━━━ Given records ━━━
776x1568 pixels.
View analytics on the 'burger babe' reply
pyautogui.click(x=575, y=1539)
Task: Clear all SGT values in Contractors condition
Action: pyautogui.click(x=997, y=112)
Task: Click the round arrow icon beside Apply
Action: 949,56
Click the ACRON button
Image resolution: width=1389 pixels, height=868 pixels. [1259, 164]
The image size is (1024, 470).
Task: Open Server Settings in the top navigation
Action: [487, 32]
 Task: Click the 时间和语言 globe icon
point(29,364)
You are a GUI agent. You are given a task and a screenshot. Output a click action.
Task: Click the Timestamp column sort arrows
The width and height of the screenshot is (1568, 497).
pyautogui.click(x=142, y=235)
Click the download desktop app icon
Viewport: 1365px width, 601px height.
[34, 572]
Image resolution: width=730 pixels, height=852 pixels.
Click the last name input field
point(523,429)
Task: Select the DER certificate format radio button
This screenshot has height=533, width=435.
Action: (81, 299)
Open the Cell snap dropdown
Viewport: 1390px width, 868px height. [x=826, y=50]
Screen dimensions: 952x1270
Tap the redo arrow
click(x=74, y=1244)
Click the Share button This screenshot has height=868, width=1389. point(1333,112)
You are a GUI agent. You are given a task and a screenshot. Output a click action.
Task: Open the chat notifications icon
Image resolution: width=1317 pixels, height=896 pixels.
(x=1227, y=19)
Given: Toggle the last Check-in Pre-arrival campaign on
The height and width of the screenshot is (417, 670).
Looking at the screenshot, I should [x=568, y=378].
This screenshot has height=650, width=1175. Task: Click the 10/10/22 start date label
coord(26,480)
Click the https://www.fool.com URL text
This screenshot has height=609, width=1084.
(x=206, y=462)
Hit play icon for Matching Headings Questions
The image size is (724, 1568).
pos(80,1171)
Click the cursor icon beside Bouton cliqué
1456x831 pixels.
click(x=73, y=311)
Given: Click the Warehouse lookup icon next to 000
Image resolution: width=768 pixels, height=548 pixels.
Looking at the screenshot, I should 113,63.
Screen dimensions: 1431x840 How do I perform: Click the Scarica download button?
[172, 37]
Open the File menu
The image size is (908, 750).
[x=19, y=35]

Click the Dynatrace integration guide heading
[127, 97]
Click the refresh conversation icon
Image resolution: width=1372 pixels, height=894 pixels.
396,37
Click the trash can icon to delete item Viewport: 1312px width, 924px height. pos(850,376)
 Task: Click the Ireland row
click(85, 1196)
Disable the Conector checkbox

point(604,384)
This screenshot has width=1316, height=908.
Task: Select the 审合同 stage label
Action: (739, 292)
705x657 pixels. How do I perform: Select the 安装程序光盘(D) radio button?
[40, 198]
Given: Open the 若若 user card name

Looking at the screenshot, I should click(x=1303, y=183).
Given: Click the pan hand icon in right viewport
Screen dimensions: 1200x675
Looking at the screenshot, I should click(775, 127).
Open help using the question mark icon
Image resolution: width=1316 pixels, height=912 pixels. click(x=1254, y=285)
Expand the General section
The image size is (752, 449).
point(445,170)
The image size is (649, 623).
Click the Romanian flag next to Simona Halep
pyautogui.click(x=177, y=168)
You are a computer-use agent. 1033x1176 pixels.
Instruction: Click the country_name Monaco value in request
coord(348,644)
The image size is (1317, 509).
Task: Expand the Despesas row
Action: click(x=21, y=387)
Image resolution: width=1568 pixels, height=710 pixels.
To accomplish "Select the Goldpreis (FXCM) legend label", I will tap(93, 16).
━━━
■ **Task statement**
Only one stretch is wanted, so please give again exactly the lines from the start of the data through the line containing "Task: Select the DER", both ends included.

■ **Solution to the problem**
776x1568 pixels.
View analytics on the 'burger babe' reply
pyautogui.click(x=575, y=1539)
Task: Clear all SGT values in Contractors condition
Action: pyautogui.click(x=997, y=112)
Task: Click the round arrow icon beside Apply
Action: 949,56
Click the ACRON button
Image resolution: width=1389 pixels, height=868 pixels. [1259, 164]
The image size is (1024, 470).
Task: Open Server Settings in the top navigation
Action: [487, 32]
 Task: Click the 时间和语言 globe icon
point(29,364)
You are a GUI agent. You are given a task and a screenshot. Output a click action.
Task: Click the Timestamp column sort arrows
The width and height of the screenshot is (1568, 497).
pyautogui.click(x=142, y=235)
Click the download desktop app icon
Viewport: 1365px width, 601px height.
[34, 572]
Image resolution: width=730 pixels, height=852 pixels.
Click the last name input field
point(523,429)
Task: Select the DER certificate format radio button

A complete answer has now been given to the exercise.